> _Exercise aim_
Only the lines from the line containing "Task: Play Treats of Terror by Play'n GO" to the end of the entries should be repeated, exactly as they appear.

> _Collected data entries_
------------------------------

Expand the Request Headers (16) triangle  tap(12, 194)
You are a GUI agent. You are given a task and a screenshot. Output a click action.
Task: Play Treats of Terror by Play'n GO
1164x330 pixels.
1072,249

------------------------------

> _Response to this task_
Task: Play Treats of Terror by Play'n GO
1164x330 pixels.
1072,249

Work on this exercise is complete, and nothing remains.